On the other hand, in Tinker v. Des Moines Independent Community School District, the Supreme Court determined that students had a right to passively wear armbands to protest the Vietnam War. In Tinker, the school district’s sole rationale for banning armbands was to avoid controversy. In the Court’s view, that alone was not an adequate justification. Passive, non-disruptive student expression that does not interfere with the work of the schools remains protected speech.

In the Court’s most recent First Amendment student speech decision, Hazelwood School District v. Kuhlmeier, decided in 1988, Justice Byron White’s majority opinion summarized the Court’s doctrinal teachings and drew from prior case law in enunciating a unifying principle: “A school need not tolerate student speech that is inconsistent with its ‘basic educational mission.’” This is where Frederick and his amici curiae sound the alarm bell. If schools are free to define their missions willy nilly, they argue, then schools will have “unbridled discretion” to censor any and all student speech. Their parade of horribles follows: Schools would have allegedly unfettered license to arbitrarily censor non-disruptive expression of political and religious viewpoints.

Reasonable Restrictions

The petitioners in Morse v. Frederick are not seeking such unlimited authority. Nor do the petitioners contend that the Court, in its TinkerFraser-Kuhlmeier trilogy, has granted school officials such unbridled discretion. Rather, the requirement of “reasonableness” and other vital constitutional safeguards protect student speech from being unduly restricted. These safeguards include the free exercise and establishment clauses of the First Amendment, Tinker’s protection of passive political speech and non-disruptive personal intercommunication among students, the equality principle unifying our system of free expression, the due process clause of the Fourteenth Amendment, and the overbreadth doctrine. If a school district’s policies were crafted and implemented in a manner that cast a “pall of orthodoxy” over the school—for example, by banning students from expressing certain political or religious viewpoints and doing so without any legitimate educational purpose—then we would have a much different case than Principal Morse’s removal of Frederick’s pro-drug sign.

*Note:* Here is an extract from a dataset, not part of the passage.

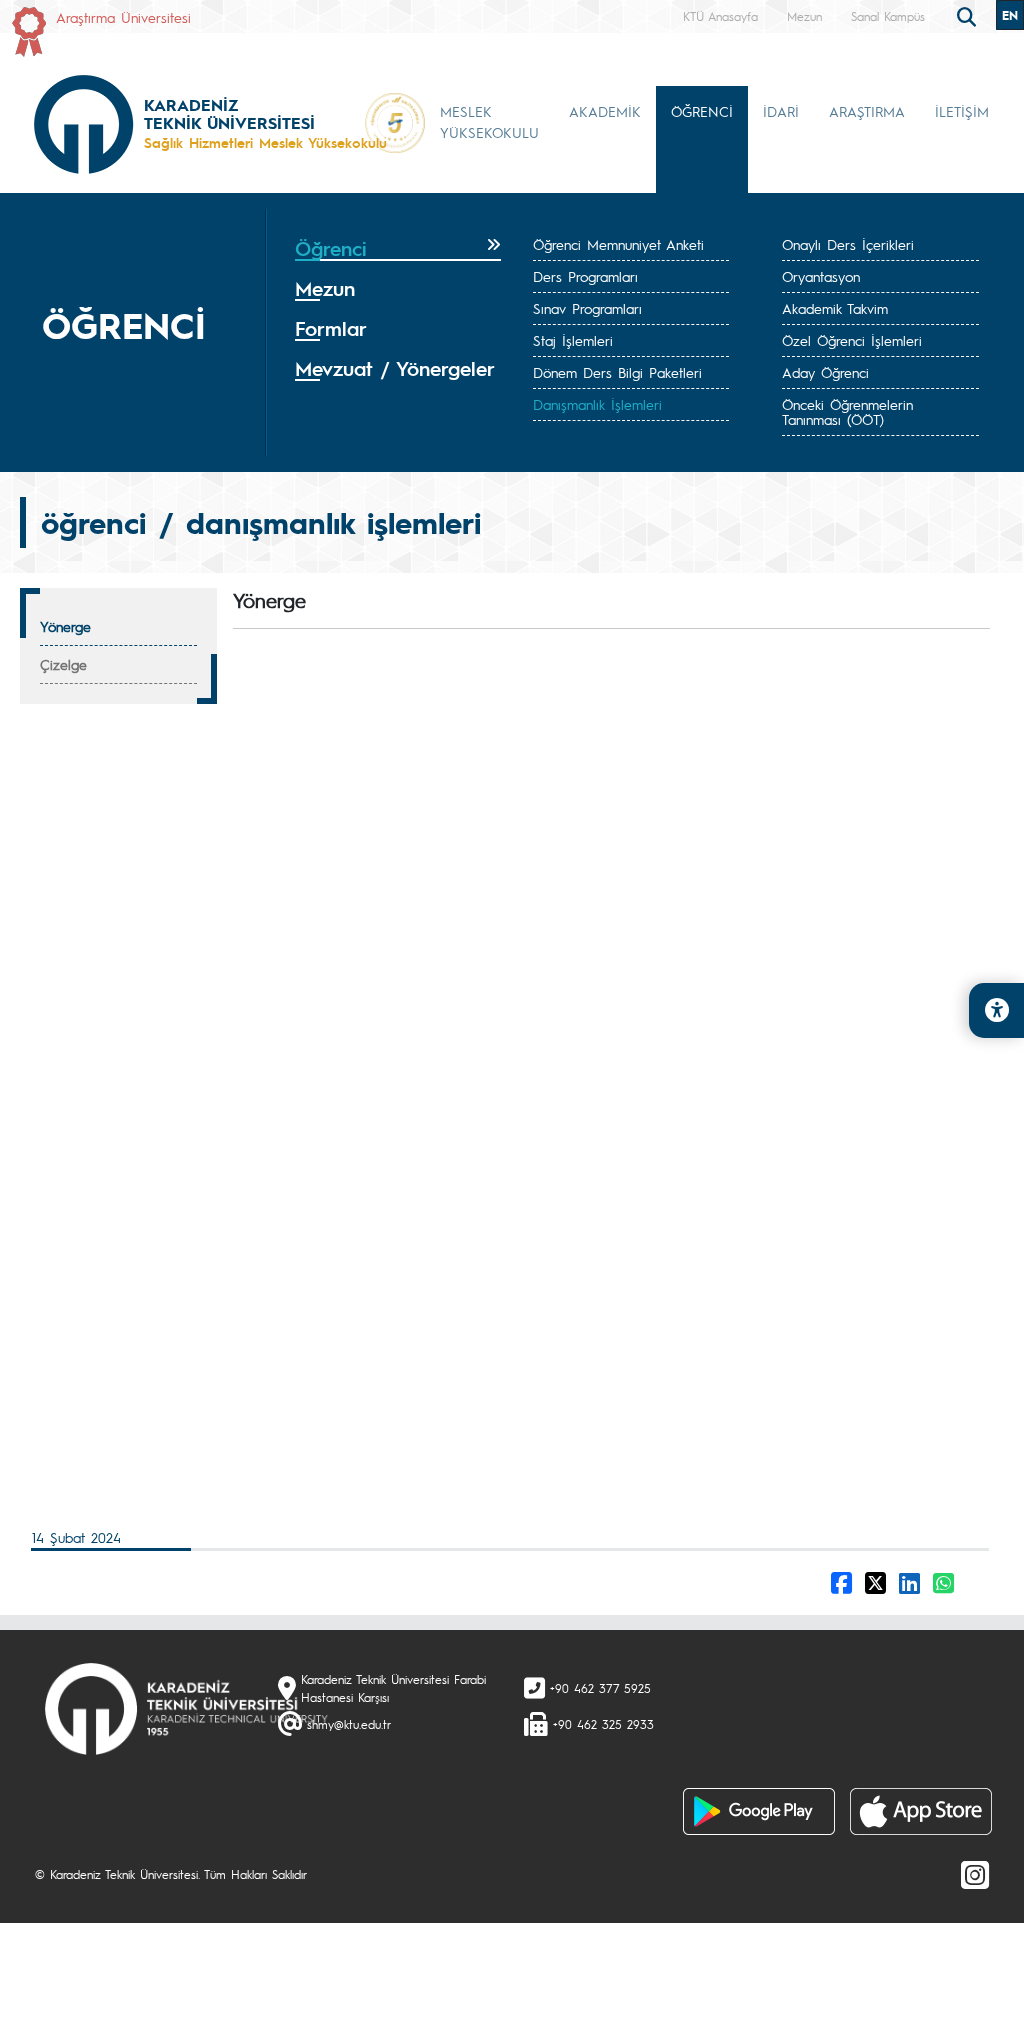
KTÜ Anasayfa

This case, after all, is not about the suppression of political, religious, or ideological discourse. Frederick’s sign added nothing to the marketplace of ideas. Frederick himself rejected any notion that he was trying to make a political (or religious) statement. He maintains, rather, that he was engaging in a meaningless publicity stunt and trying to embarrass the high school administration during this historic, televised event. Frederick sought to radically change the focus from the school’s message—publicly celebrating the Olympic torch’s first-ever arrival to Alaska—to a decidedly different subject. The message sent by Frederick to the television cameras and to his younger peers was that the glorification of the drug culture makes for a good laugh. His message encouraged his fellow classmates to be in on the joke and undermined the school’s work to teach its students that drug use is not to be taken lightly.

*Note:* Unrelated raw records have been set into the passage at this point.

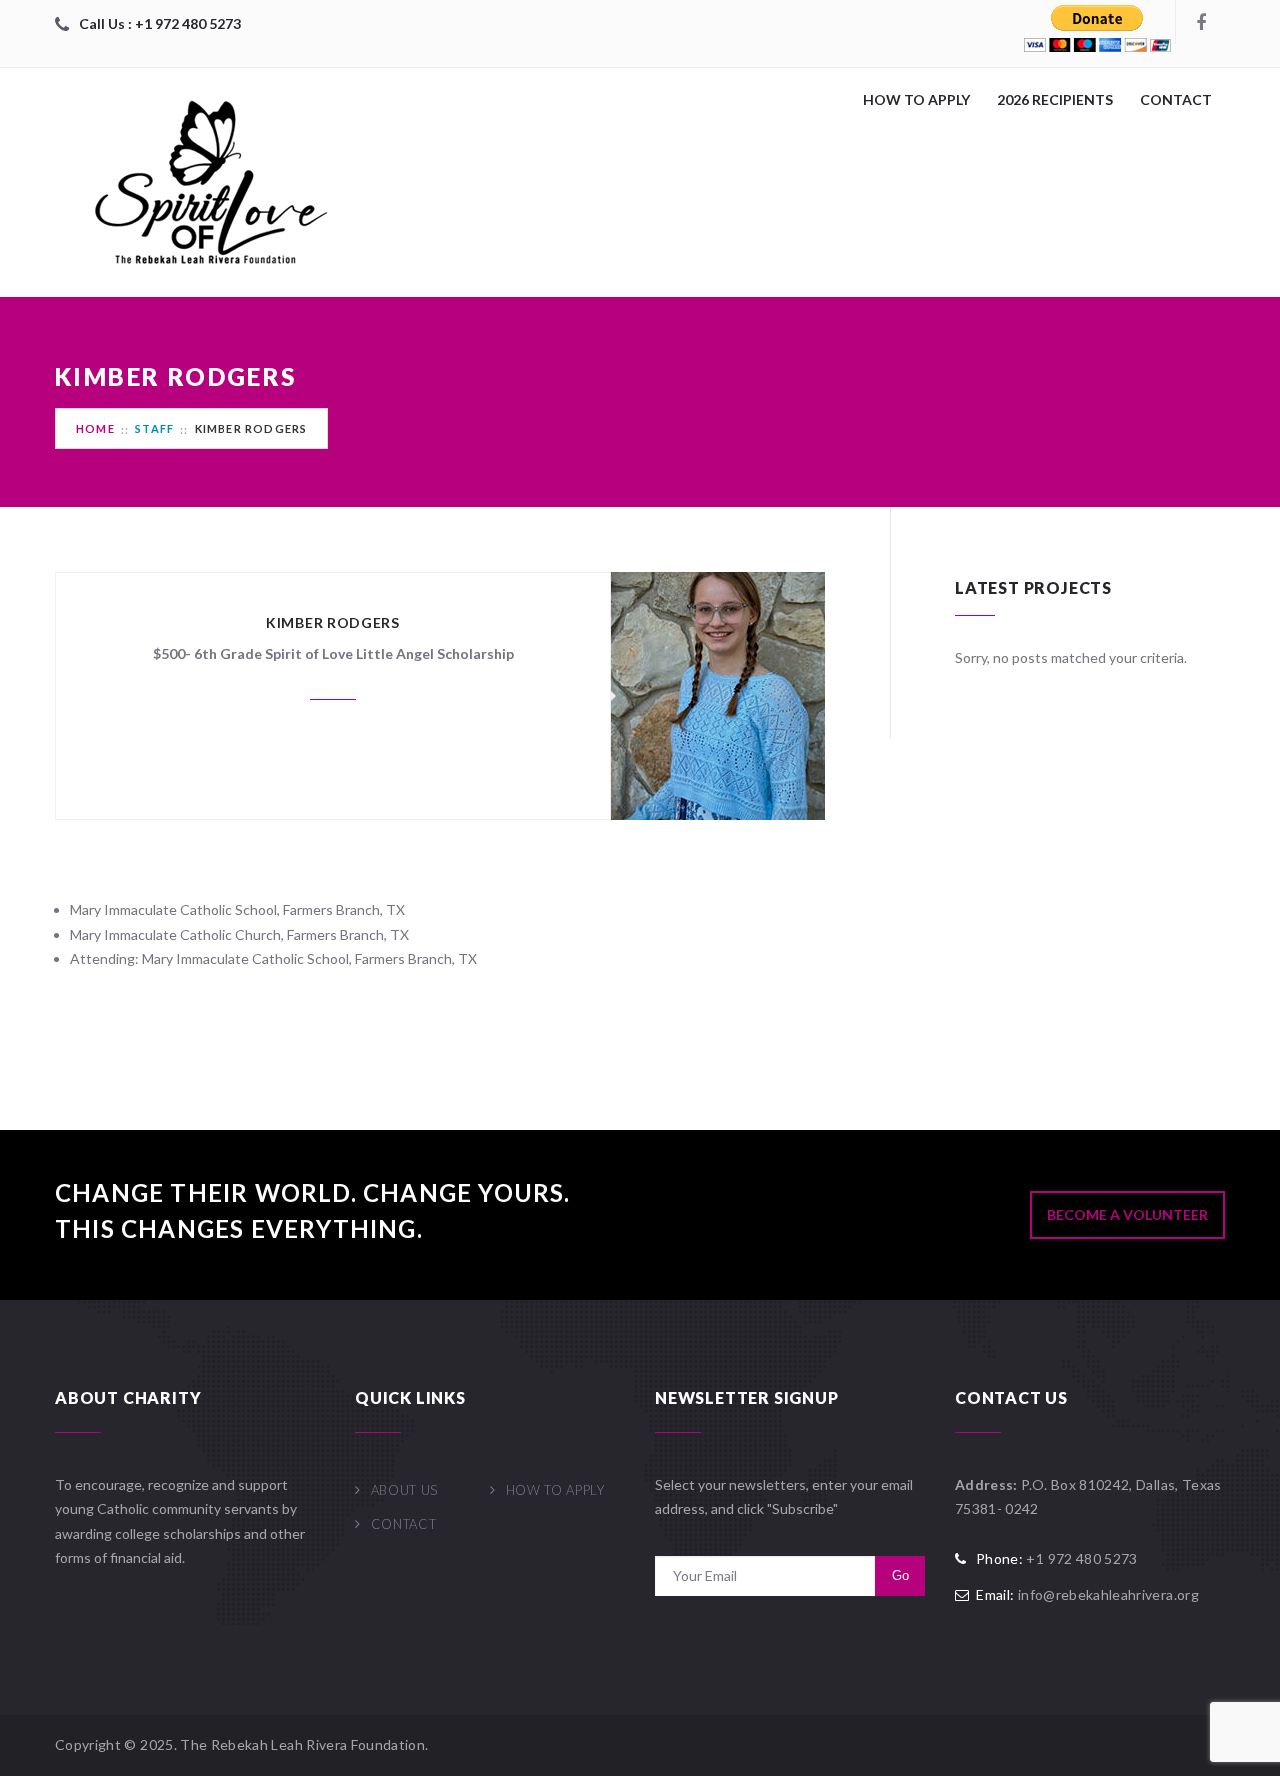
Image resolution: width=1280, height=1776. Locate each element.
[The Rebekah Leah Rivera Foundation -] (205, 182)
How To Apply (916, 99)
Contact (1176, 99)
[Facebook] (1200, 22)
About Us (404, 1490)
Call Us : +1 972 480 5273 (160, 23)
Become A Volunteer (1127, 1214)
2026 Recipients (1055, 99)
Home (95, 428)
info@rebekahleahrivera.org (1108, 1594)
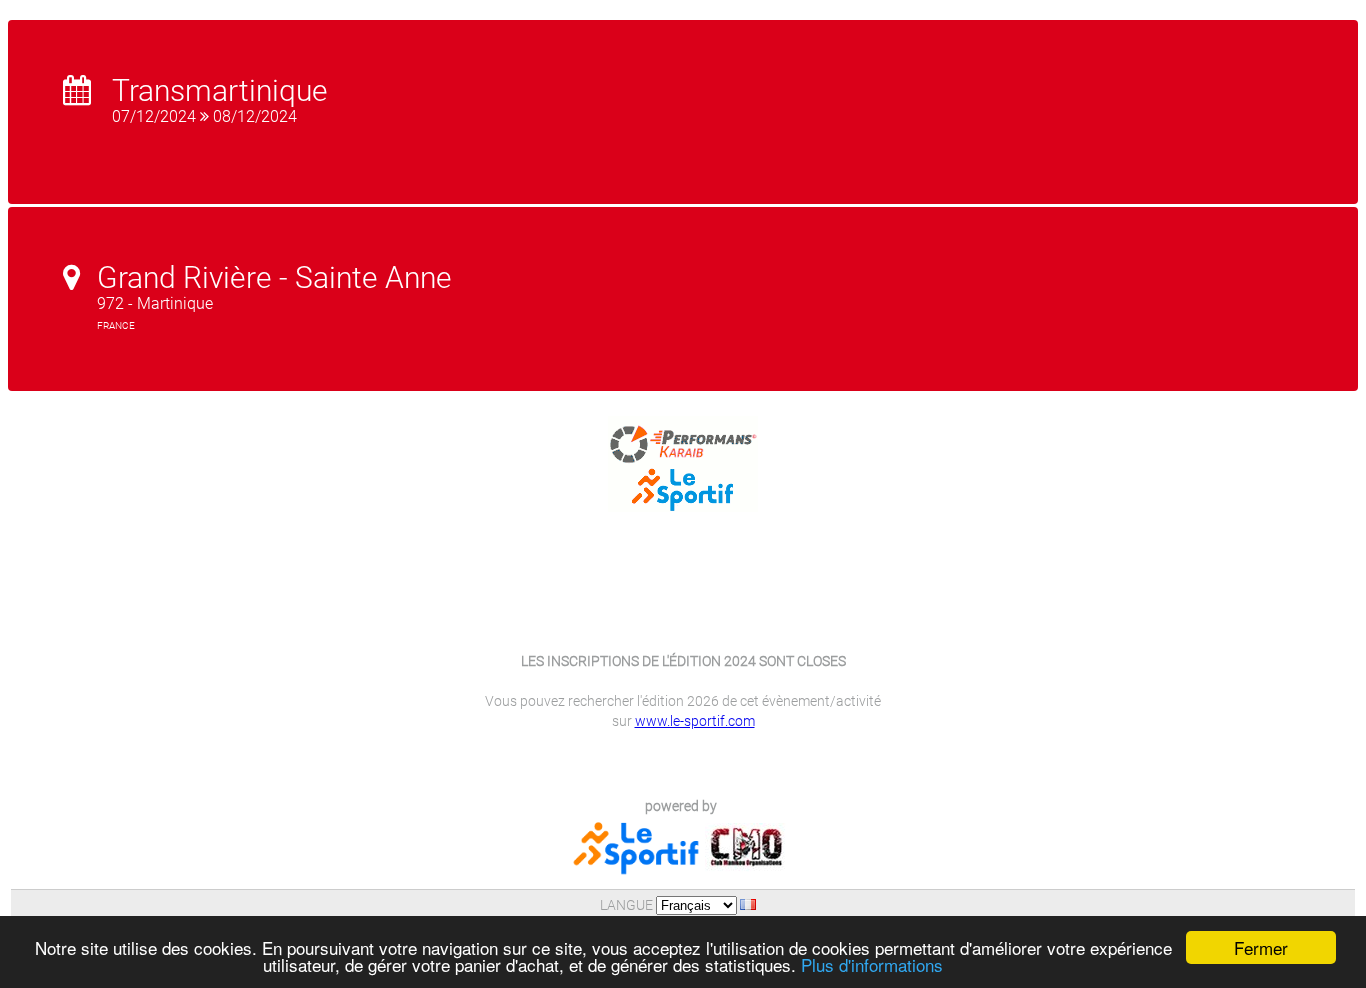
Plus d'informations (872, 964)
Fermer (1261, 947)
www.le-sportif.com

Who makes the call as to whether student expression runs afoul of school policy? School officials necessarily must be the message interpreters. Unless we wish to have federal judges and juries running the public schools instead of professional educators, courts should defer to school officials’ interpretations, provided such interpretations are reasonable. Here, Principal Morse interpreted Frederick’s banner as expressing a positive sentiment about marijuana use. That interpretation was deemed reasonable by both courts below, the district court and the Ninth Circuit. The superintendent and the unanimous school board also reached the same conclusion in Frederick’s two pre-lawsuit administrative appeals. Frederick himself conceded that many people would understand his “bong hits” banner as a drug reference.

The Ninth Circuit's Troubling Standard

In sum, under the Supreme Court’s student speech precedent, Principal Morse did not violate Frederick’s rights. She enforced a valid (and unchallenged) student conduct rule and did so in a reasonable manner. Rarely have these longstanding, commonplace school policies against advocating drugs been questioned or challenged. In the cases reviewing such policies, courts had reached a bottom-line consensus that school officials possess authority to prohibit messages promoting illegal substances, even absent a specific evidentiary showing that punishment was needed to avoid disruption to classroom work. The Ninth Circuit’s ruling was the first decision in American jurisprudence to hold otherwise. This makes the Ninth Circuit’s qualified immunity ruling all the more baffling. If reasonably competent school officials could disagree on the lawfulness of Principal Morse’s enforcement of school board policy, then she is entitled to immunity. The Ninth Circuit, however, determined that a conscientious educator must pay damages out of her own pocket because she failed to predict the future outcome of an appellate court ruling. That holds her to a higher standard than Chief Judge John Sedwick of the District of Alaska, the federal judge who ruled in favor of Principal Morse and the Juneau School Board.

A True Hero

Finally, I feel compelled to set the record straight as to a grossly misinformed embellishment regarding Principal Morse’s interaction with Frederick during the banner incident. She did not run up to Frederick and “destroy” or “rip up” his banner. Rather, she walked up and asked those holding the banner to drop it. Everyone but Frederick complied. When Frederick refused to drop the banner, she, according to his complaint, “rolled it up and took it.” She did not destroy or rip it up. In fact, Frederick’s counsel still has the banner, which was delivered back to Frederick all in one piece, still rolled up.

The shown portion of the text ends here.